The Thirty-Second of Loshis, thirty-six Minutes Past the Eighteenth Hour
They are never enough.
The ritual of pipe is not one such. This is a ritual of comfort, perhaps of contentment. Whatever ghosts haunt the Inspector, ghosts raised by riot and by ruin, have not poisoned him so deep as to be robbed of this small comfort. Still, this is the Inspector’s place. His private office. At the Elephant, or behind the indigo door in Chancery, he might feel much the same. A man at home with himself, with the task at hand, with curious company.
“Purely hypothetically? I would approach such a situation of considerable caution. It may be nothing, it may be the tip of a very delicate iceberg. There is no sense in stirring up superiors without cause. The facts must be assessed, examined, scrutinized with as impartial an eye as can be had.” Ledgers upon ledgers, tedious manifests drawn up in equally tedious hands, reports, inspection notes, all of it he has gone over a dozen times. A maze of commerce, a labyrinth of figures. All of it is still swimming behind his eyes. His eyes are not impartial. They are seeking names, patterns of malfeasance.
The former still lurk in shadows. The later he has found in abundance.

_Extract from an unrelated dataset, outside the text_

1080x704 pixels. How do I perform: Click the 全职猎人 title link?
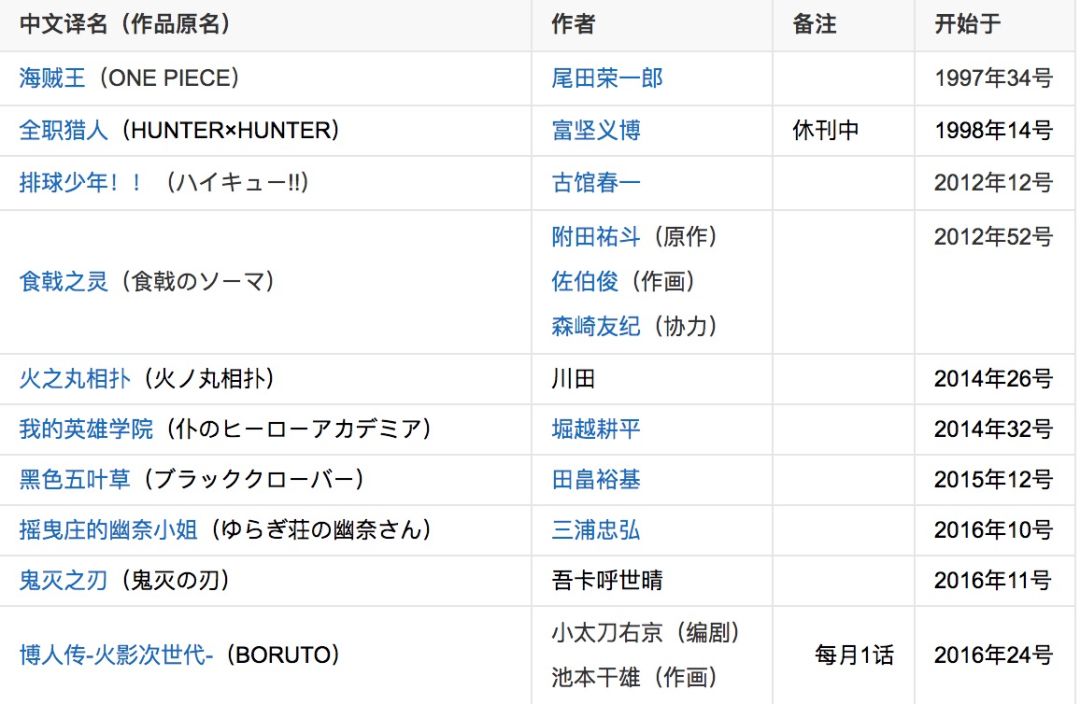(x=63, y=130)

“Then, I would begin compiling models that can explain the patterns in the paperwork, in the movements of persons and goods.” And then he would sit alone in his rooms, a snifter with sixty drops of hygeth dissolved in brandy at hand, and he would try to see the thousand threads tying everything together. He has done it all before. He will do it all again. What are conspiracies by policies enacted in secret? Policy can be analyzed, its effects determined with some degree of plausibility. What are the effects of a conspiracy? The effects that are meant to be unseen?

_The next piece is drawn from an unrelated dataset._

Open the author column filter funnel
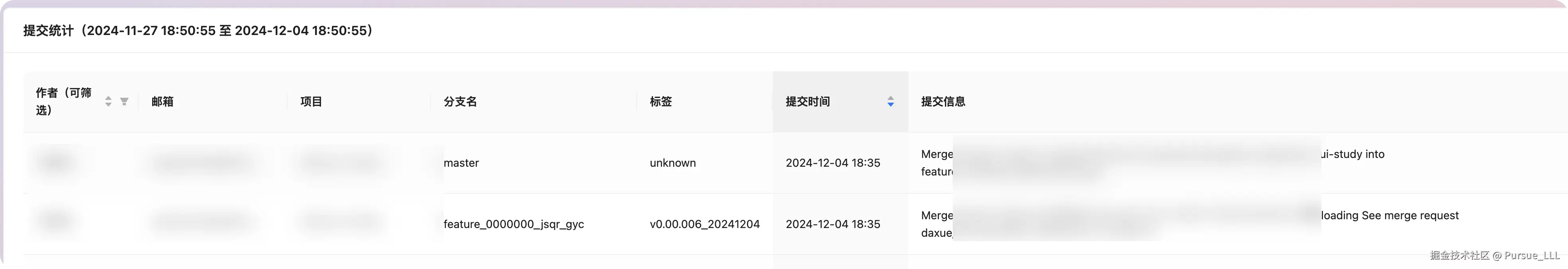The width and height of the screenshot is (1568, 269). coord(124,101)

“I am not a man of action, Inspector.” At least not what is usually meant by such words. “But I know how to provide information to such men.” He gives a nod. “Their Majesties’ government likes to think of itself as an active and energetic force.” And so it is. Half the time it is acting against itself in a thousand ways with great energy indeed. “Even so, I require data, leads, information. The more the pattern we can see, the more we can imagine the shape of the missing pieces.” The ale in his glass has barely been touched. It is a drink to be savored slowly. Slowly, and alone. “I would begin with Balfour. Or rather, I would begin to try and peace together whoever it is that signs that name. We need to know who created Balfour, and why.” A small gesture toward the Inspector’s notebook, not quite a request, but near enough to make the intent clear. “Your notes would be invaluable. Your notes, and any other documents that cannot be easily requisitioned through normal channels.”

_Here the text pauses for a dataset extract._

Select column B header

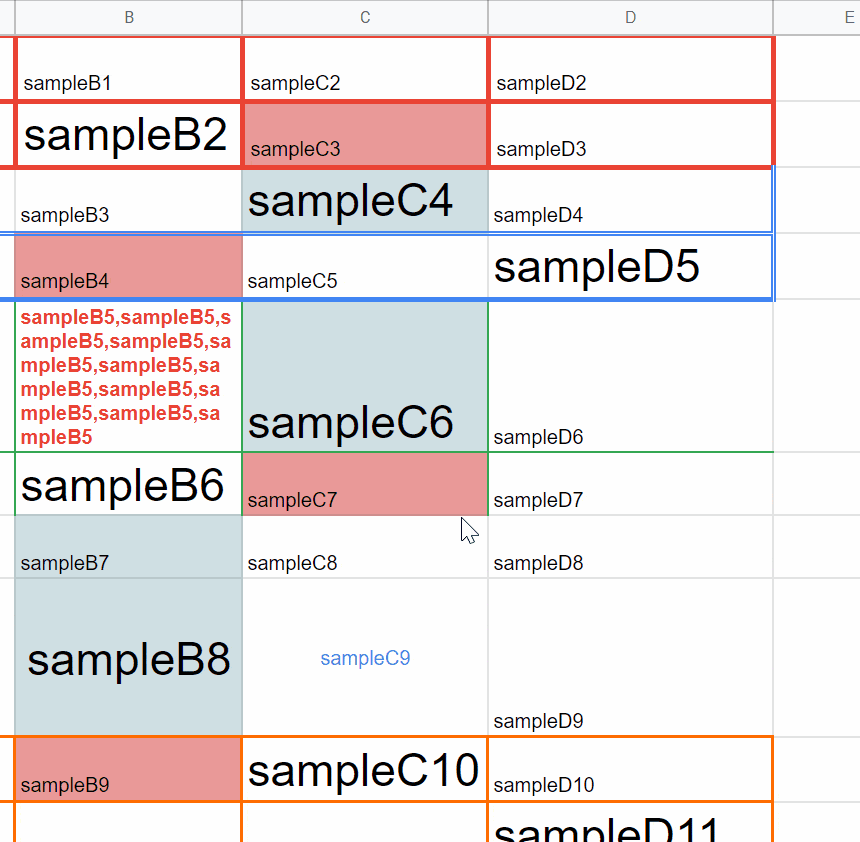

The notes alone are reason enough to stay in this dim and wood-smelling place. A long and quiet read. And just a little magic to fill in the gaps and speed his thoughts. It is reasonable. It is sound. It is excuse enough not to follow the Inspector to his lodgings. Already he is out of place and out of sorts. It will serve his fraying nerves not at all to be wholly within the Inspector’s power. The man may be no more than he seems, nothing but a fellow public servant. He has been wrong before. He cannot risk being wrong again. “It would perhaps be better if I remanded here, with your notes and my papers. In the time it takes you to shed the official costume and return, I may have something more. I may have something that neither of us saw within our own disparate investigations.” He may find nothing at all. Still, he needs time to think, time to assess.
“Besides,” he raises his glass with a half-smile, “I still have my glass to finish, and it is a most thoughtful brew.” He takes one more sip, letting the smooth bitter-sweet liquid play upon his tongue before a long and leisurely swallow.
“And just one more thing, Inspector” his colorless eyes narrow now, fixing the man as one might an insect in a collection, “Who was it that removed you from this case?”